A Tale of Two Hotels
Sunday, February 26th, 2006I travel quite a bit for my day job, and I’ve developed certain hotel preferences over time. In the course of managing my son’s hockey team, I’ve also booked large blocks of rooms for tournaments and have seen the entire range of customer service. In the past week, I’ve lived at both ends of that spectrum.

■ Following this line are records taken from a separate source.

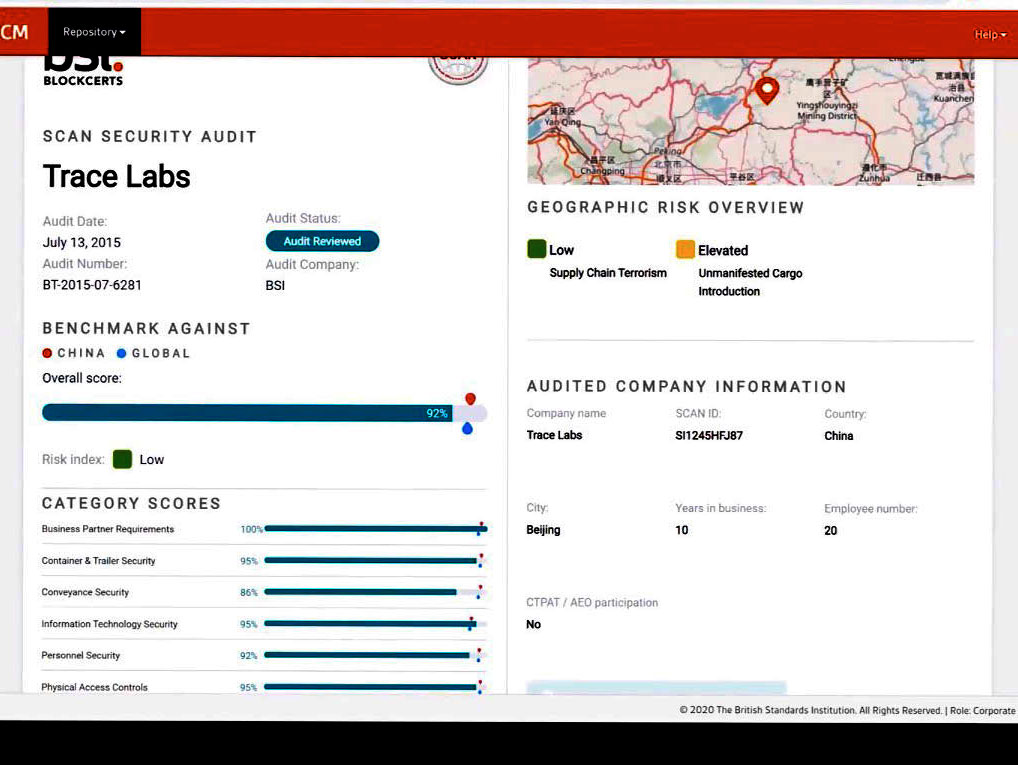Image resolution: width=1018 pixels, height=765 pixels.
Task: Toggle the Elevated filter for Unmanifested Cargo Introduction
Action: coord(750,281)
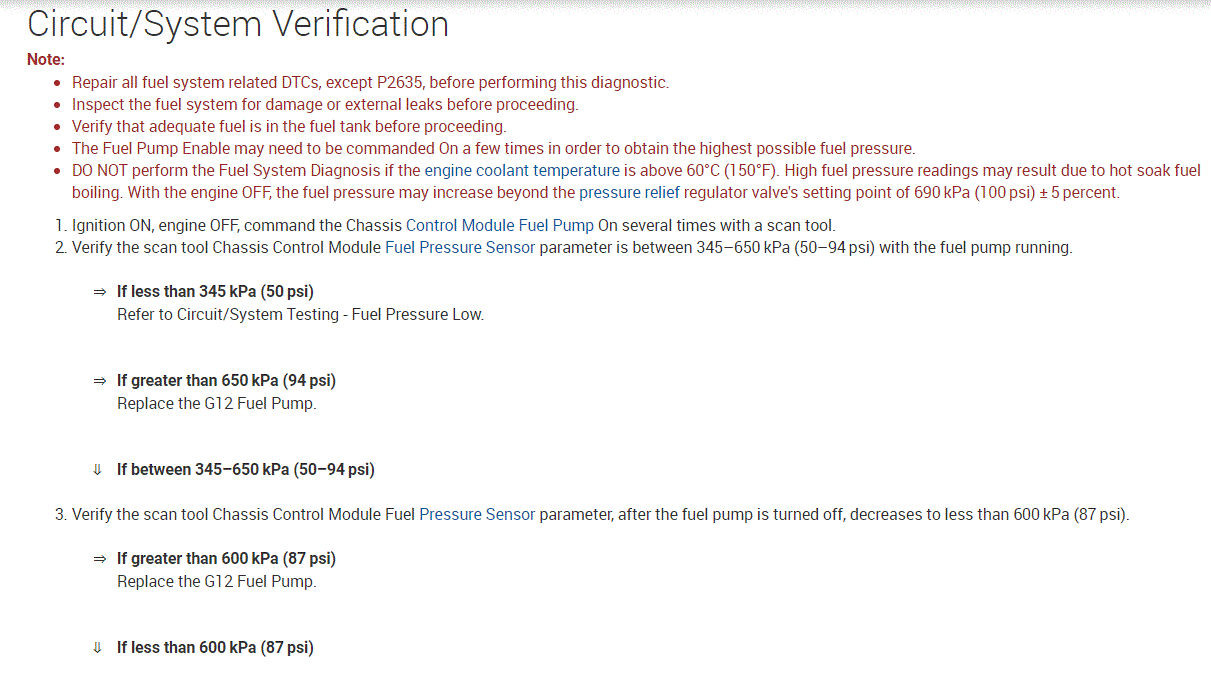Screen dimensions: 1211x673
Task: Click the down arrow beside "If between 345–650 kPa"
Action: coord(98,470)
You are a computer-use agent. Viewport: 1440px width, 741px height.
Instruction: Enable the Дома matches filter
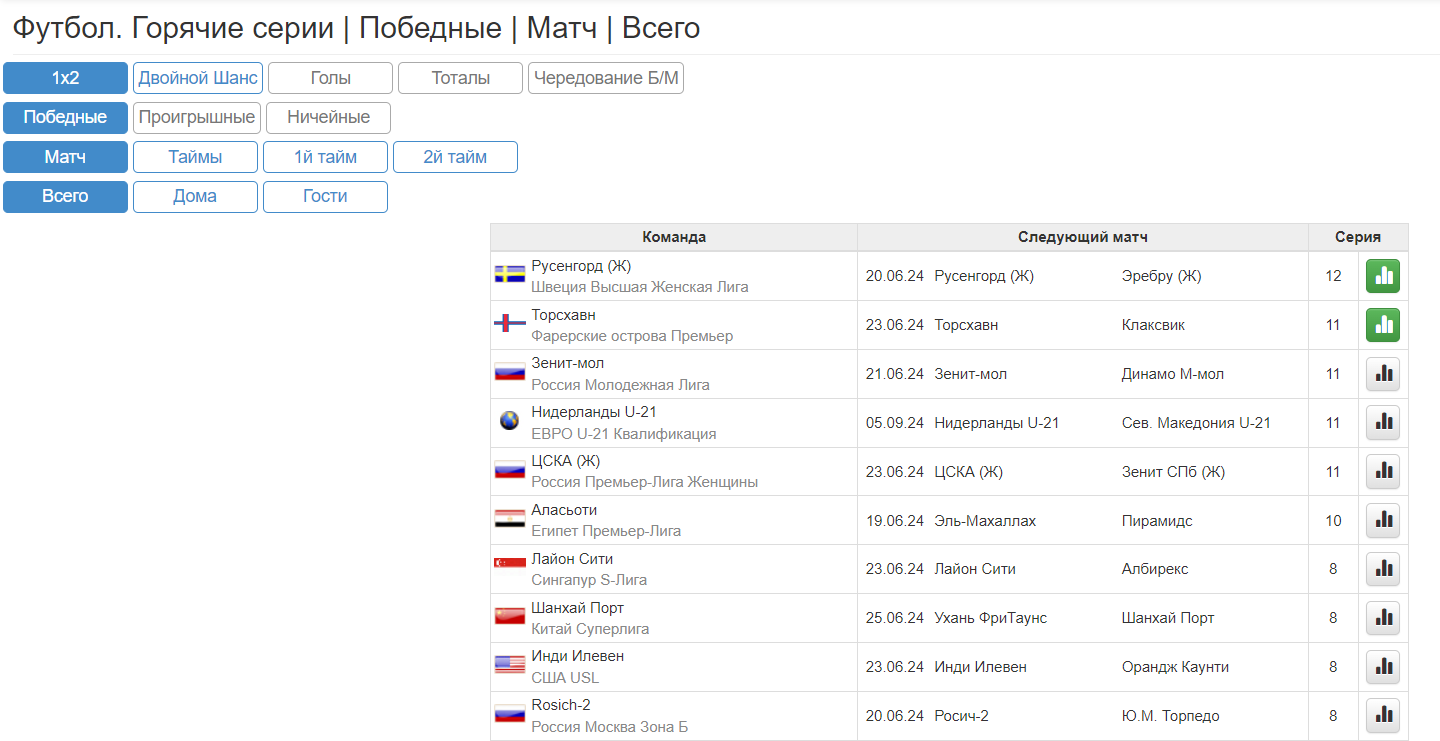coord(195,196)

This morning I checked out of the Hard Rock Hotel & Casino in Hollywood, FL. Sometime around 3:30am, the fire alarm tripped and woke up the entire hotel. Upon checkout, the front desk manager gave me a discount on last night’s lodging rate, as compensation for getting all of about 2 hours of sleep. I didn’t have to ask, I didn’t have to plead my case, they just took care of their customer. Guess where I’ll be staying next time I’m in the Ft. Lauderdale area? This is how you build a brand. It’s one reason why I’m loyal to Hard Rock Cafes (consistently good quality anywhere in the world), and now I’m loyal to their hotel chain as well. Not surprising when you consider that the idea of rock memorabilia at the HRC started with the London cafe hanging Eric Clapton’s guitar over his favorite bar stool as a measure of permanent hospitality.
Rewind a week to a hockey tournament in the nation’s capital, where I was hosting 15 families in a Marriott Suites hotel. In the course of three days, we had families assigned to smoking rooms (with 11- and 12-year old hockey players in them), contradicting the rooming list I had been given. The phones went unanswered more than half of the time. There was no bell service to be found, so the lobby became a collection of hockey bags and orbiting parents and siblings. Typicallty, when you land a large group at a hotel, the hotel’s sales manager sends a token “thank you” for your business - a fruit basket, some chocolate, something low-cost and high-carb to say “We value your business.” What I got was arguments from the front desk about room assignments; what I didn’t get was any contact from someone in a position of authority or sales. I’ve waited a week to hear back from the hotel, and the silence isn’t just deafening, it’s indicative of a brand problem.
What Marriott told me, implicitly, is they could care less about my business. Perhaps this is a result of Marriott franchising their hotels, instead of owning them outright; perhaps it’s merely a local management problem over a holiday weekend when the hotel was oversold. No matter the cause, the effect is the same for me: My loyalty to Marriott has gone negative.